Output range, inclusive: from the line containing "Open the Group" to the line containing "Task: Click the Open Output Folder button". Restate those lines from the data below word for word and only those.

> [Task material]
------------------------------
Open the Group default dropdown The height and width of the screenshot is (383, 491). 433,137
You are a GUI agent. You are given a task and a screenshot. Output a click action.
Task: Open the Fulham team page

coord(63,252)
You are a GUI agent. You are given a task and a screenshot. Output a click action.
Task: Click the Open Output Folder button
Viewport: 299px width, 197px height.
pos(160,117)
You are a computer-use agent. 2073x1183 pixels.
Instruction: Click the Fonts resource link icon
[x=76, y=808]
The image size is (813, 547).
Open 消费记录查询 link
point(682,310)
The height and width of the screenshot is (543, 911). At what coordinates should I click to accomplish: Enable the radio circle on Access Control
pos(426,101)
------------------------------
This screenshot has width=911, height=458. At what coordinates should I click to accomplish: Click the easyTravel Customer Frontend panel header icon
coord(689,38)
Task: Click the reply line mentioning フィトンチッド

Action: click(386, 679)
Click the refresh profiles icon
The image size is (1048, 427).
------------------------------
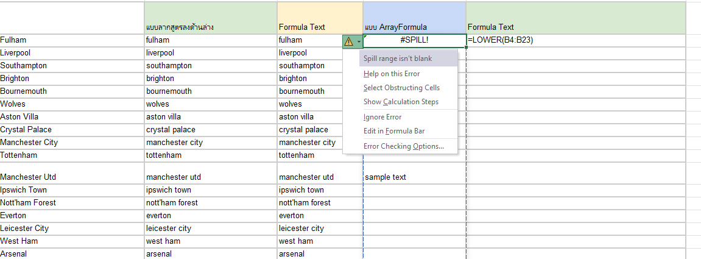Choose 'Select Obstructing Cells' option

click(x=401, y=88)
------------------------------
> [Written solution]
Open the Group default dropdown The height and width of the screenshot is (383, 491). 433,137
You are a GUI agent. You are given a task and a screenshot. Output a click action.
Task: Open the Fulham team page

coord(63,252)
You are a GUI agent. You are given a task and a screenshot. Output a click action.
Task: Click the Open Output Folder button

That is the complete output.